Effective April 26, 2017, Japan unilaterally recognizes imported feed that is certified organic from countries that share an organic equivalency arrangement with Japan (i.e. the United States, Argentina, Australia, Canada, the European Union, New Zealand, and Switzerland) as certified for use in the production of organic compound feed, or for feeding to organic livestock.
Mexico's National Service for Agroalimentary Public Health, Safety and Quality (SENASICA) is not yet enforcing its organic regulations for import from countries where they have made progress on equivalency agreements, including the United States, according to the Organic Trade Association. The new regulations were slated for implementation in April 2017, it will take at least several more months to fully implement the regulations. Mexico has assured the USDA that they do not intend to interrupt trade in the meantime, effectively postponing the requirement for import certificates for organic products.
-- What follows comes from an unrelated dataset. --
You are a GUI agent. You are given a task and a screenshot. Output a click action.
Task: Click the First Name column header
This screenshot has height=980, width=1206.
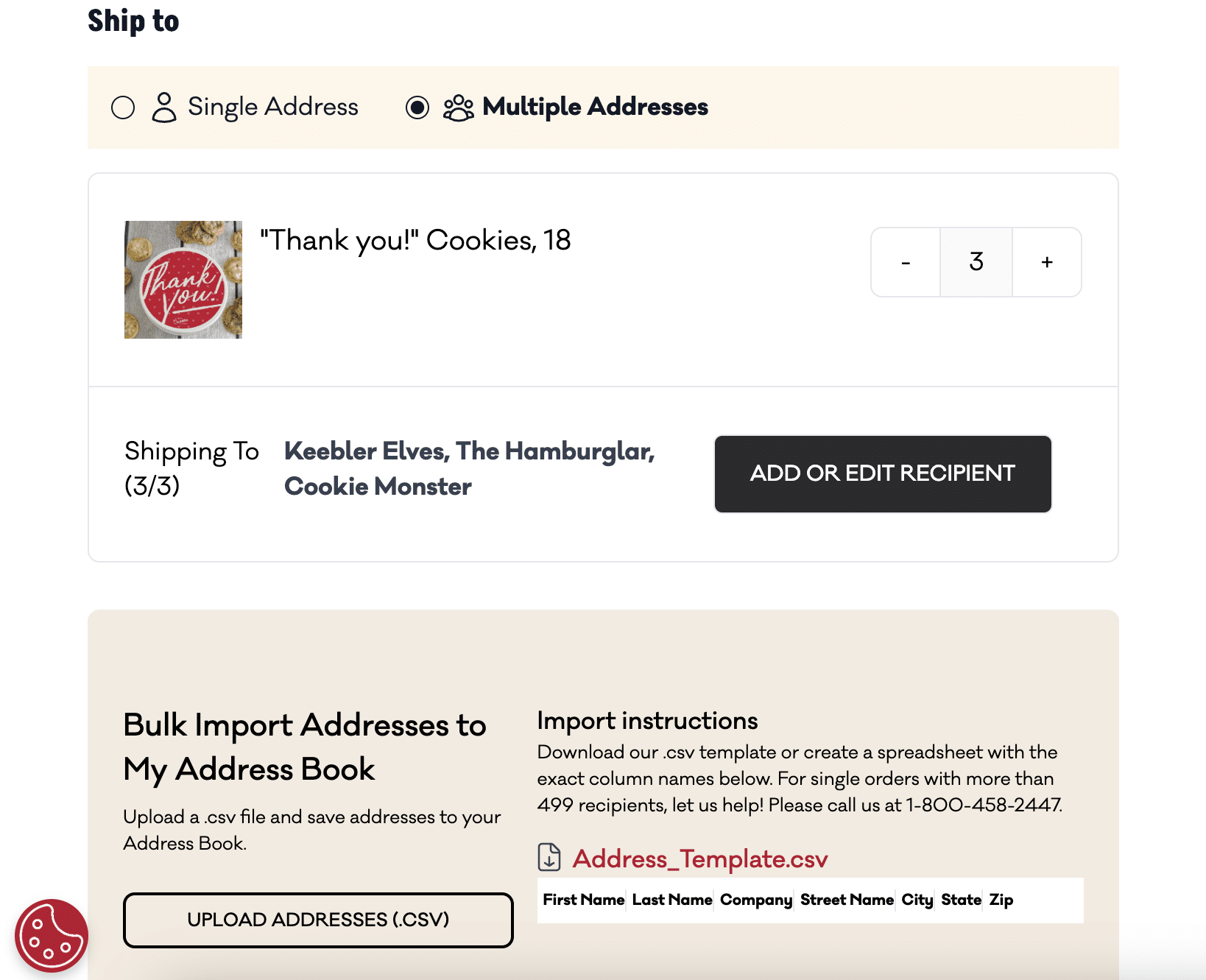(583, 900)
In an April 27 meeting with Mexican retailers, SENASICA outlined its regulatory plans, including removing the requirement that organic certifiers must have a physical office in Mexico, revising the regulations to allow products from third countries that are certified to the SENASICA standard to display the SAGARPA organic seal, and developing new inspection procedures to implement the requirement for SENASICA to verify the organic certificate and document of control. Until new regulation are published in the Diario Oficial (in no less than 2-3 months), there will be no change to the current procedures to import U.S. organic products. Representatives from the Federal Attorney's Office for the Consumer (PROFECO) confirmed that they only conduct enforcement based on the Spanish language version of the label.
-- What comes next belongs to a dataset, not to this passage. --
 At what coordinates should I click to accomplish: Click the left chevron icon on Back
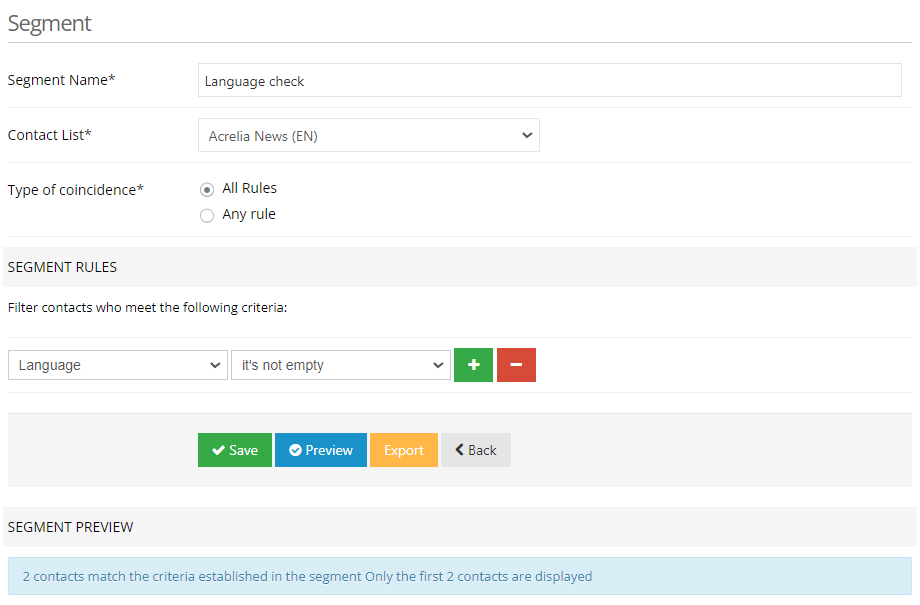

Australia and the United States recognize each other’s food safety and regulatory systems as comparable, after five years’ work. Most canned foods, seafood, fresh fruit and vegetables, fruit juices, confectionery and baked goods are included in the agreement. Although milk and milk products in the the US Pasteurized Milk Ordinance are not included, cheese and other non-Grade “A” dairy products are included.
A new survey of Mexican consumers from Culinary Visions Panel showed that 61 percent are willing to compromise on taste if they are eating something healthy, compared to only 25 percent of consumers in the United States and Canada willing to make that compromise. In addition, 76 percent of Mexicans said that sharing a meal with family is important, and 69 percent said the act of preparing a meal is important. Offering ‘speed scratch’ products is one way packaged food companies could tap into the Mexican market.
Japan has proposed changes to country of origin labeling for certain processed products. The draft amendment explains that the country of origin labeling requirement for ingredients will be expanded to include the heaviest ingredient in all processed foods domestically produced in Japan. See this GAIN report for details.